Cost-utility analysis of deep brain stimulation surgery plus best medical therapy versus best medical therapy in patients with Parkinson's: Economic evaluation alongside the PD SURG trial.
McIntosh E., Gray A., Daniels J., Gill S., Ives N., Jenkinson C., Mitchell R., Pall H., Patel S., Quinn N., Rick C., Wheatley K., Williams A., PD SURG Collaborators Group None.
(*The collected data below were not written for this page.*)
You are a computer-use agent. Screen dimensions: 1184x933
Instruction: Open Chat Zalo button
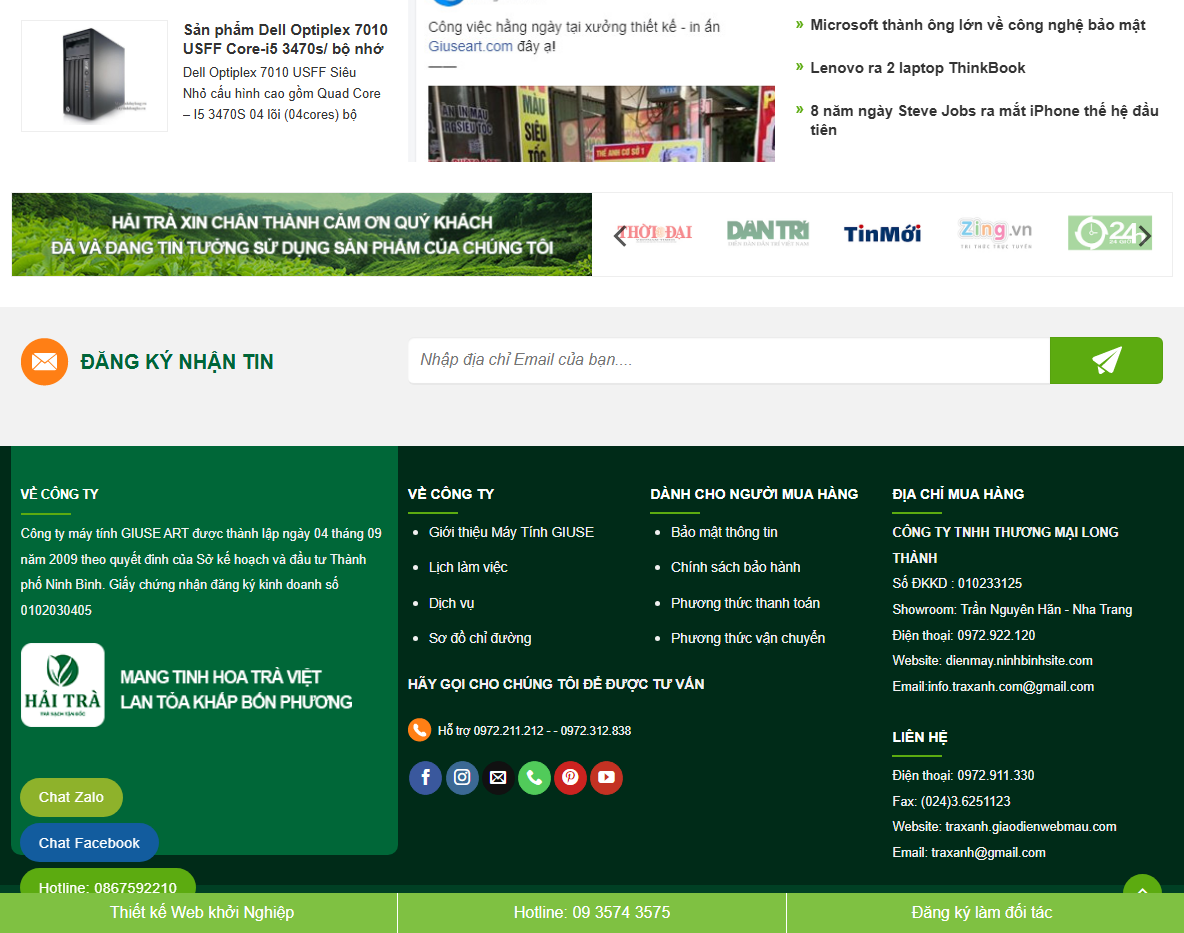click(x=71, y=797)
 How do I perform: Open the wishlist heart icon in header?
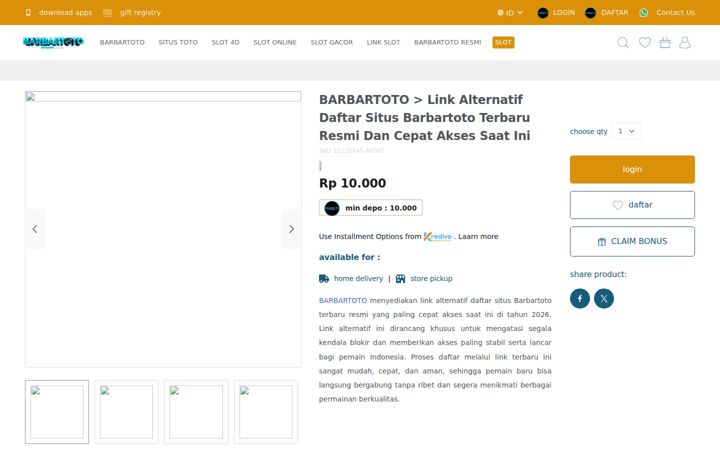tap(645, 42)
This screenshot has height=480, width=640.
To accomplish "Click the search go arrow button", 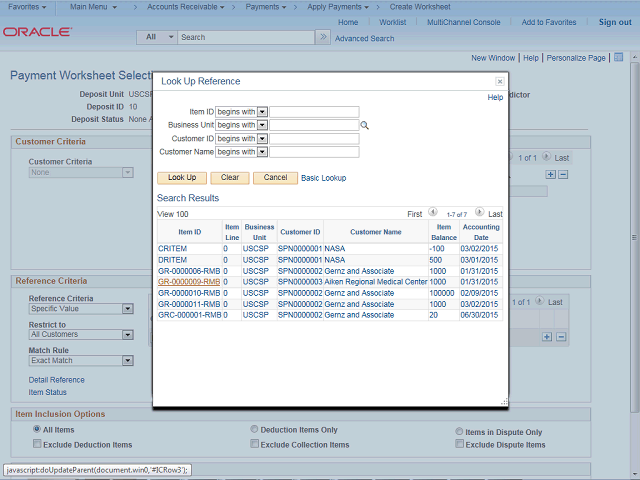I will [322, 37].
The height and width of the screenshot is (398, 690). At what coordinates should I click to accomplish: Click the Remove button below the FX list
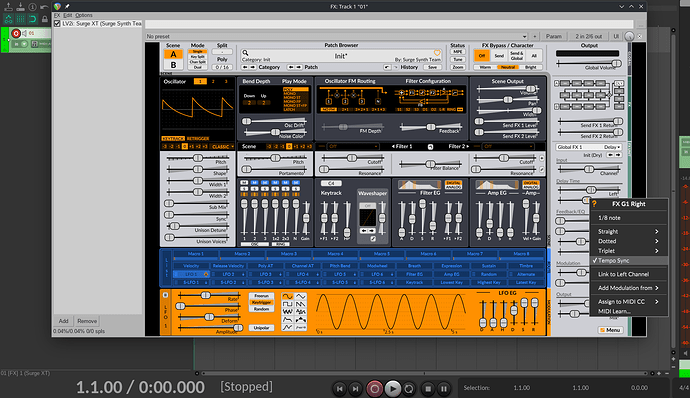87,321
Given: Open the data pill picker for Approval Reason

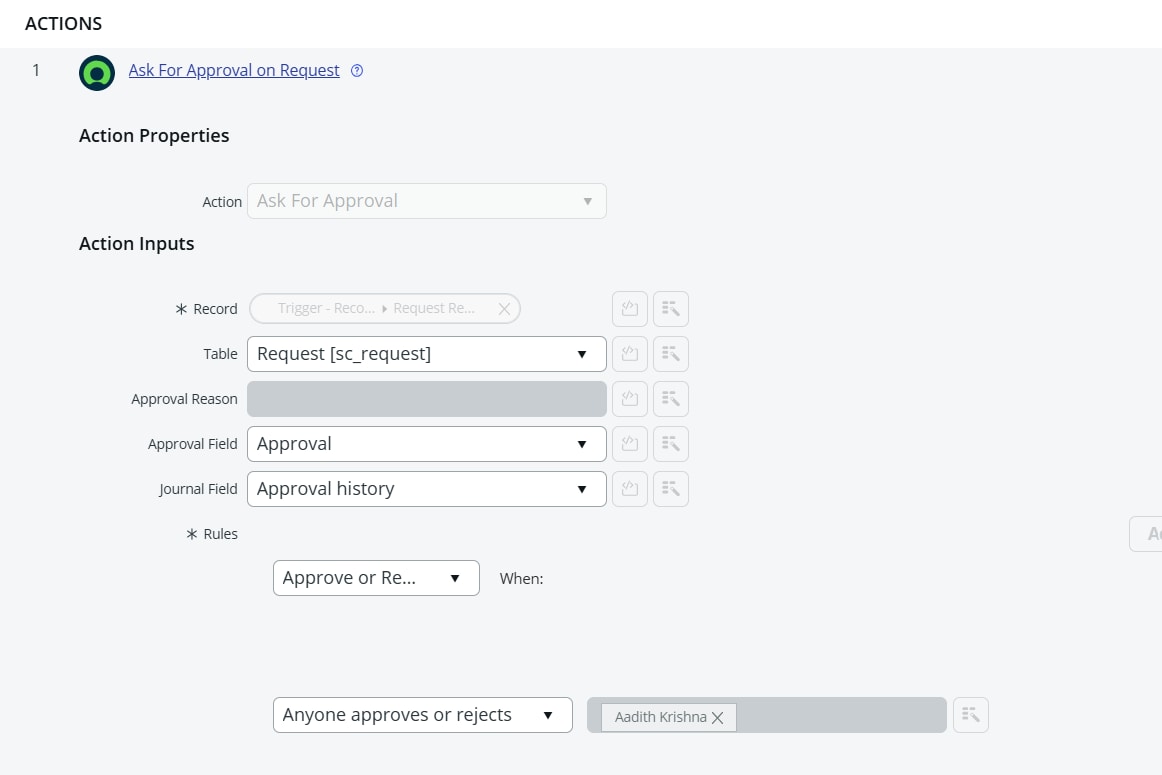Looking at the screenshot, I should tap(671, 398).
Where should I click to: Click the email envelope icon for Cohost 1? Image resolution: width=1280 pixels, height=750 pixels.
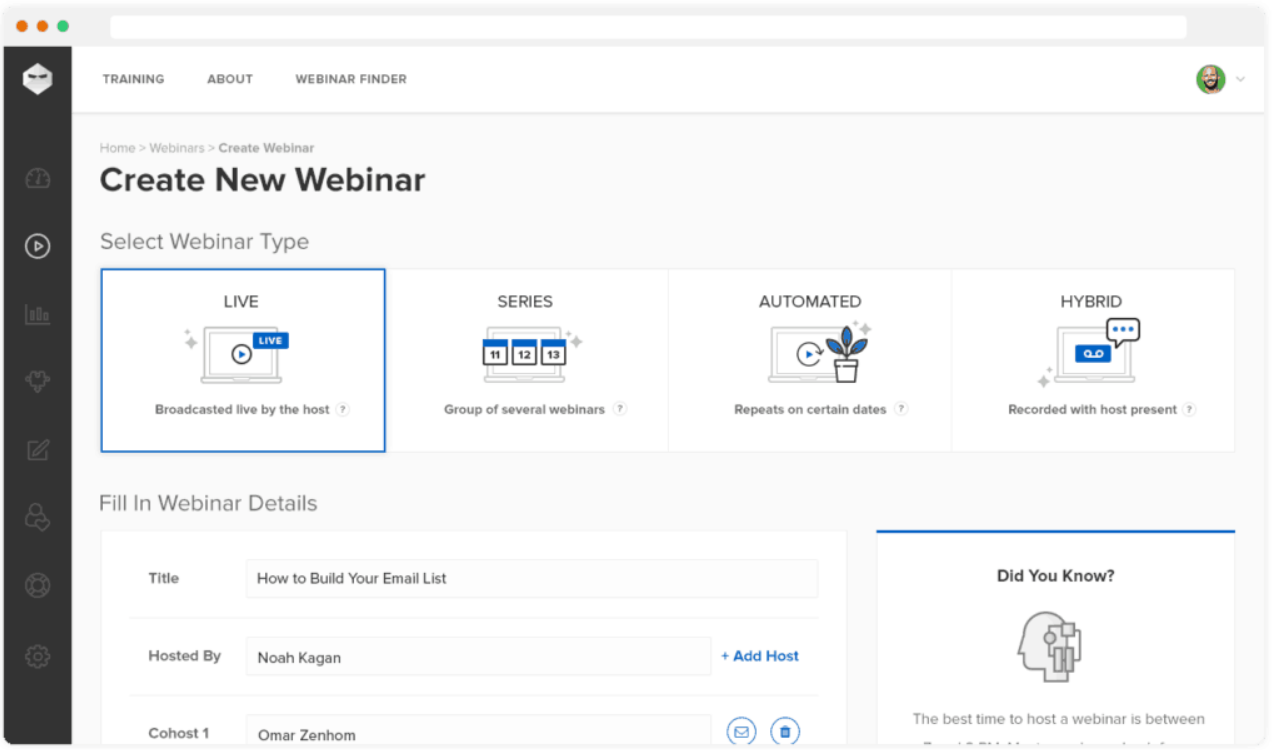[741, 732]
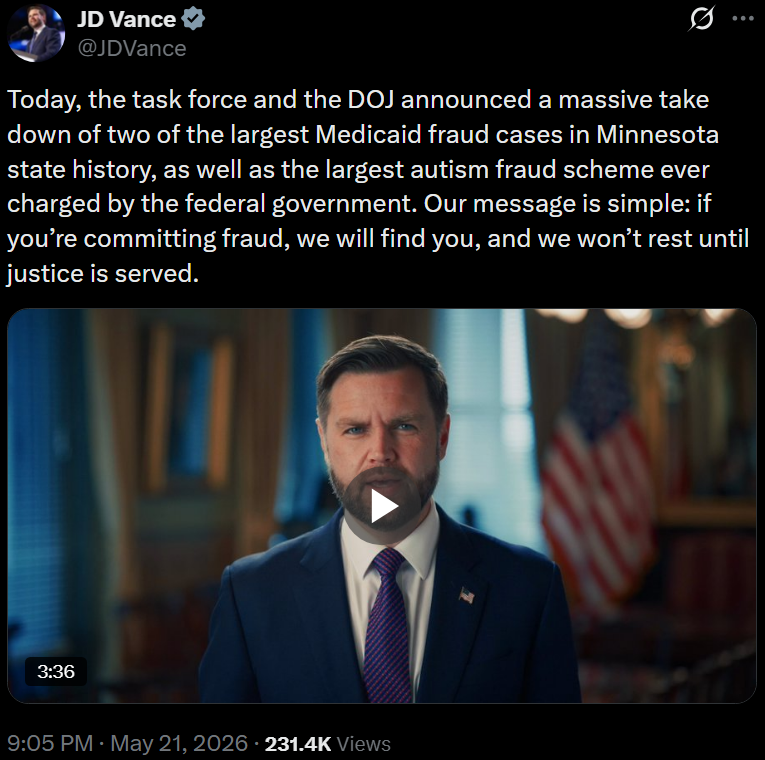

INTRODUCTION: Williams and colleagues reported that DBS surgery for patients with advanced PD improves motor function and quality of life compared to best medical therapy alone at 1 year, but with surgery-related side effects in a minority. This article reports on the economic evaluation alongside this trial. METHODS: Detailed resource use and quality of life over 12 months after randomization was obtained from the trial reported by Williams and colleagues. Outcomes were measured using the EQ-5D and quality-adjusted life years calculated. RESULTS: Year 1 costs for surgery were significantly higher than in best medical therapy, at £19,069 compared to £9,813, a difference of £9,256 (95% confidence interval [CI]: £7,625, £10,887). There was a small, significant gain in utility at 1 year but a statistically insignificant gain of 0.02 quality-adjusted life years (95% CI: -0.015, 0.05) in the surgical arm. The incremental cost per quality-adjusted life year of surgery at 1 year was £468,528. Extrapolation reveals that after 5 years, this ratio is likely to reduce to £45,180, but subsequently rise to £70,537 at 10 years owing to the increased probability of battery replacements (and re-replacements) beyond 5 years. CONCLUSION: In this patient group, DBS is not cost-effective at 1 year. Extrapolation, however, reveals an increasing likelihood of cost-effectiveness up to 5 years and reducing cost-effectiveness between 5 and 10 years. These models are sensitive to assumptions about future costs and quality-adjusted life years gained. © 2016 International Parkinson and Movement Disorder Society.